§ What is expected:
Produce exactly the lines from the one holding "You are a computer-use" through the last line of the data below, with every picture left out.
─── Material supplied ───
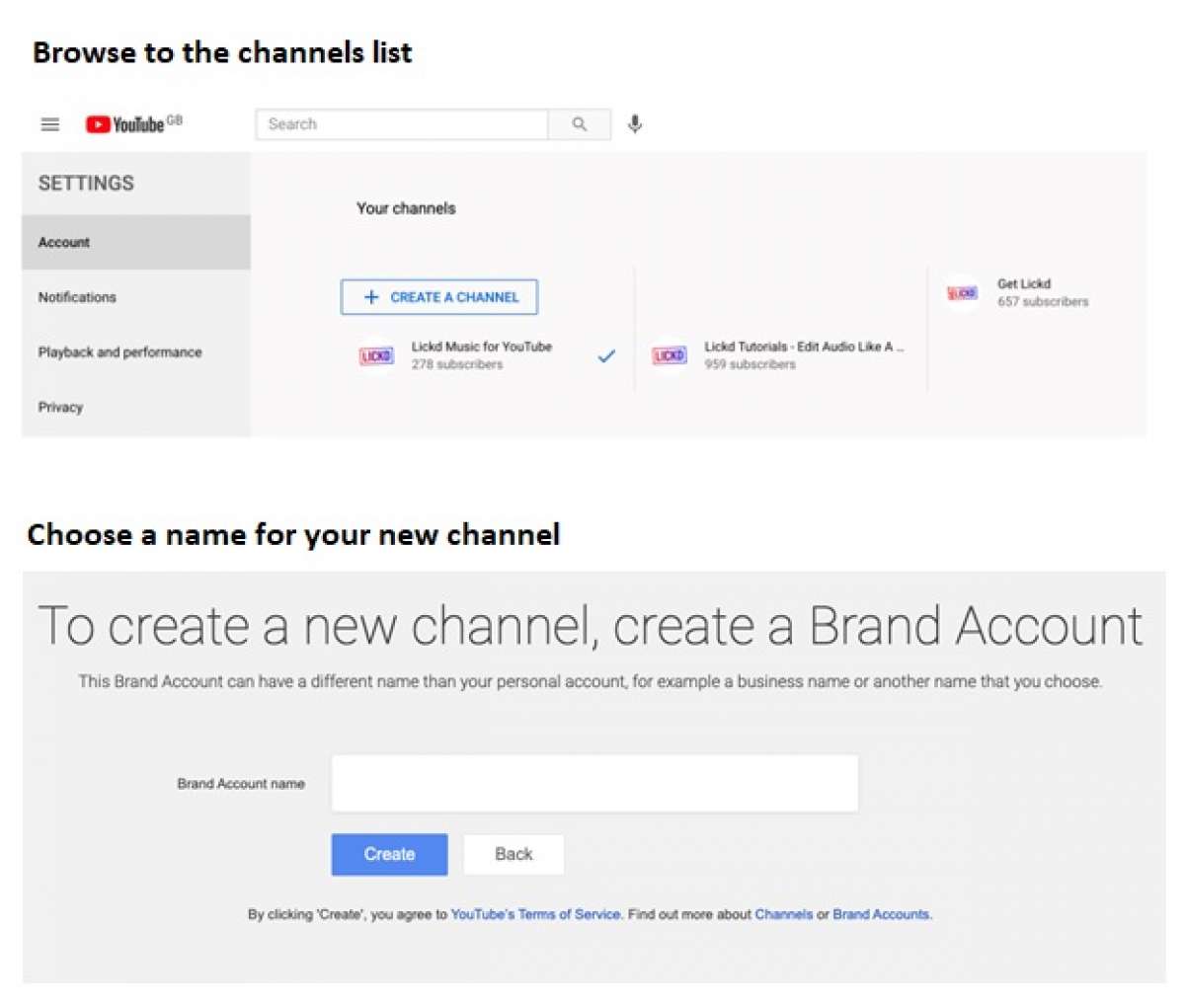Click the plus icon in Create a Channel
This screenshot has height=1008, width=1185.
click(x=370, y=296)
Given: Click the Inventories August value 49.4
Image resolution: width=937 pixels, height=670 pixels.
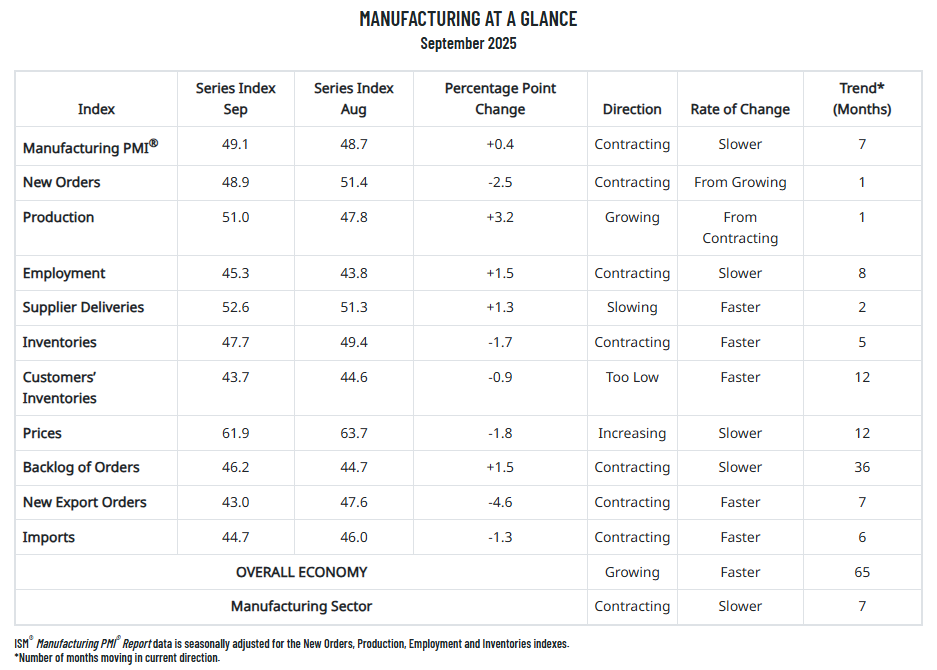Looking at the screenshot, I should tap(354, 342).
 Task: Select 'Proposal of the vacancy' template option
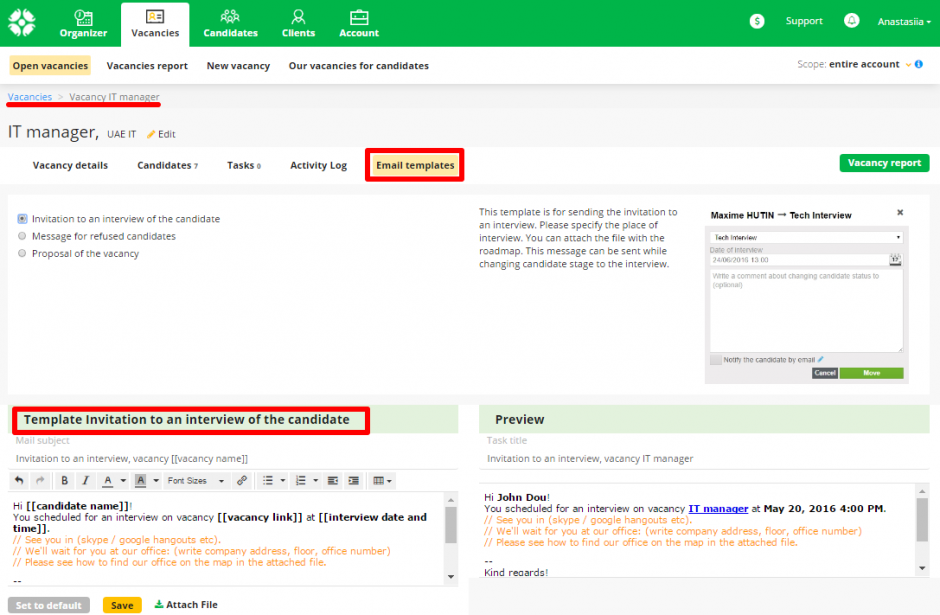click(23, 254)
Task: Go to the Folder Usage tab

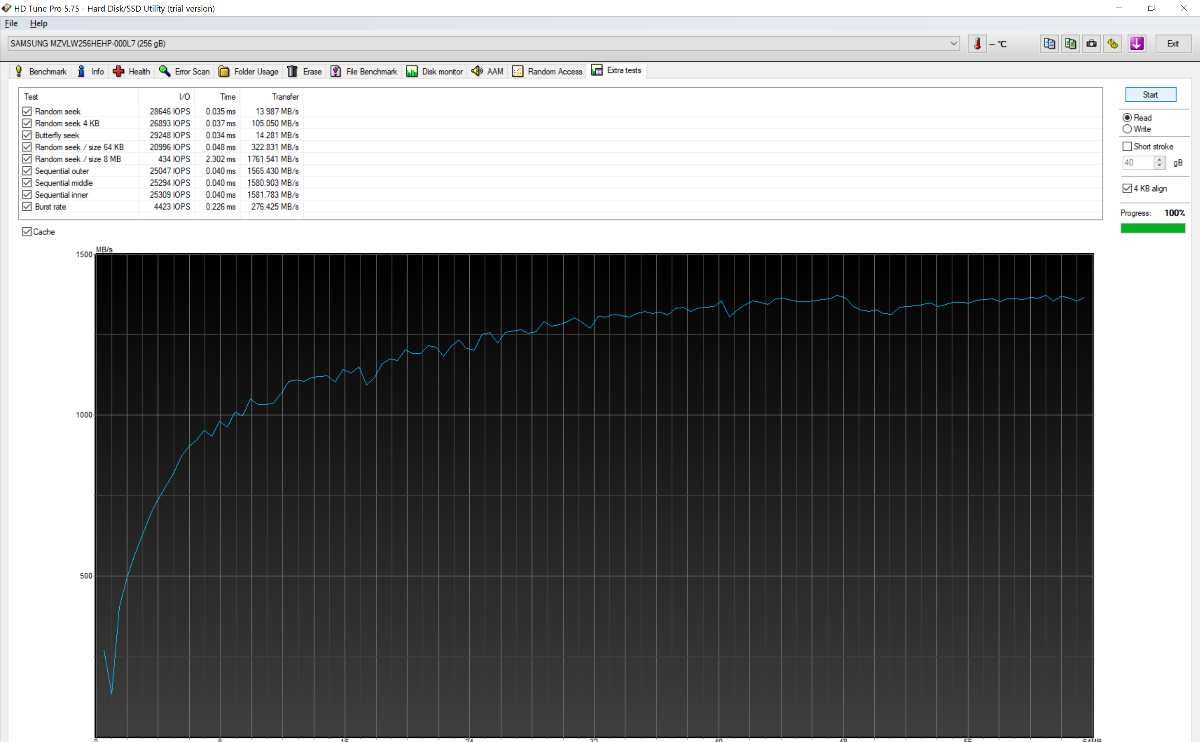Action: coord(249,72)
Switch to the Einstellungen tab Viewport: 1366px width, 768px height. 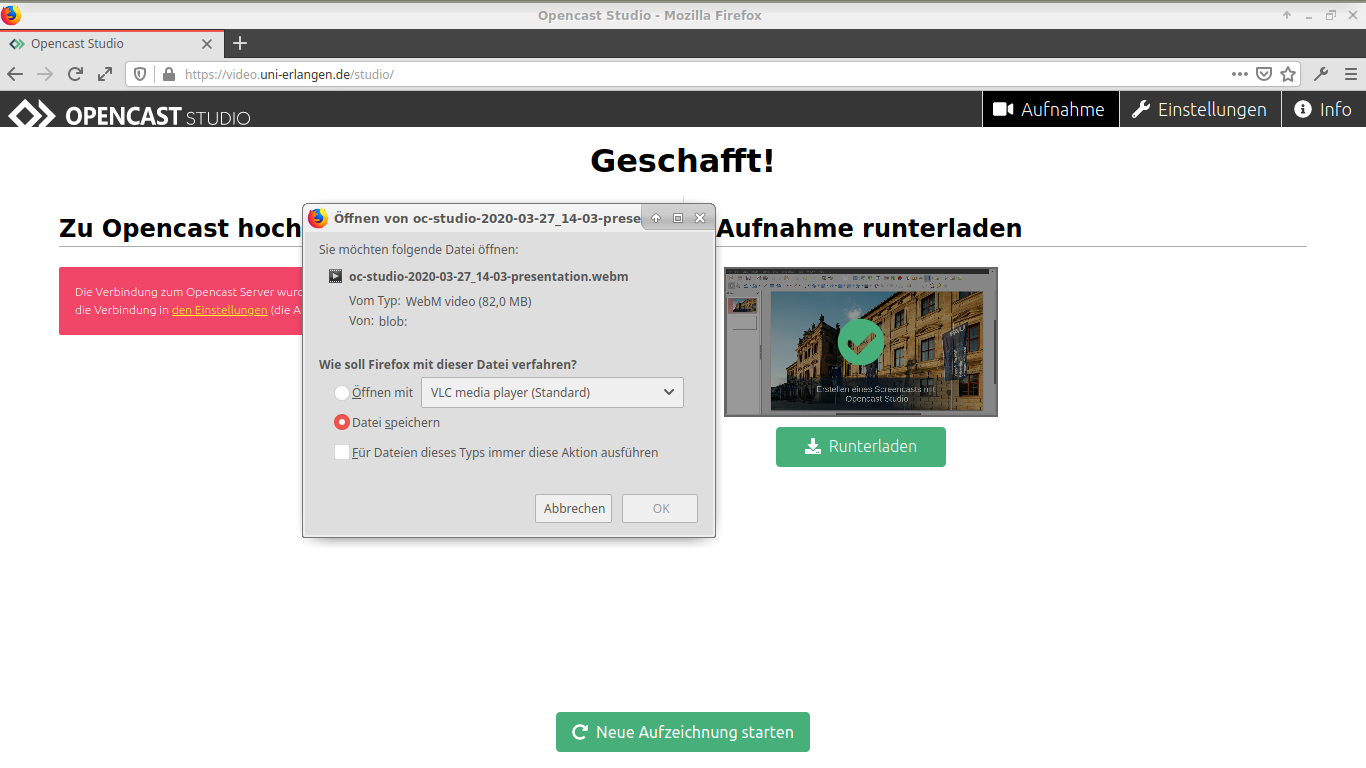pyautogui.click(x=1199, y=109)
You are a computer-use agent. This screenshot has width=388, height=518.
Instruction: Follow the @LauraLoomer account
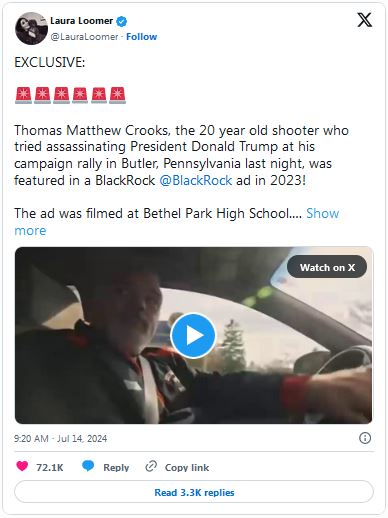click(141, 37)
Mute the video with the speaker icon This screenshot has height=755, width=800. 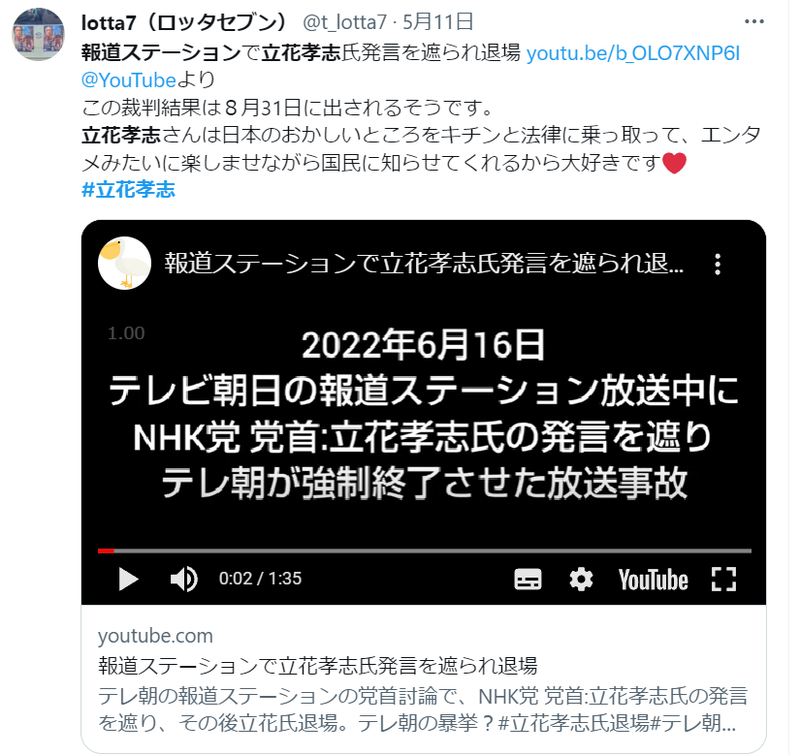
───
§ Task response:
You are a computer-use agent. This screenshot has width=388, height=518.
Instruction: Follow the @LauraLoomer account
click(141, 37)
Mute the video with the speaker icon This screenshot has height=755, width=800. 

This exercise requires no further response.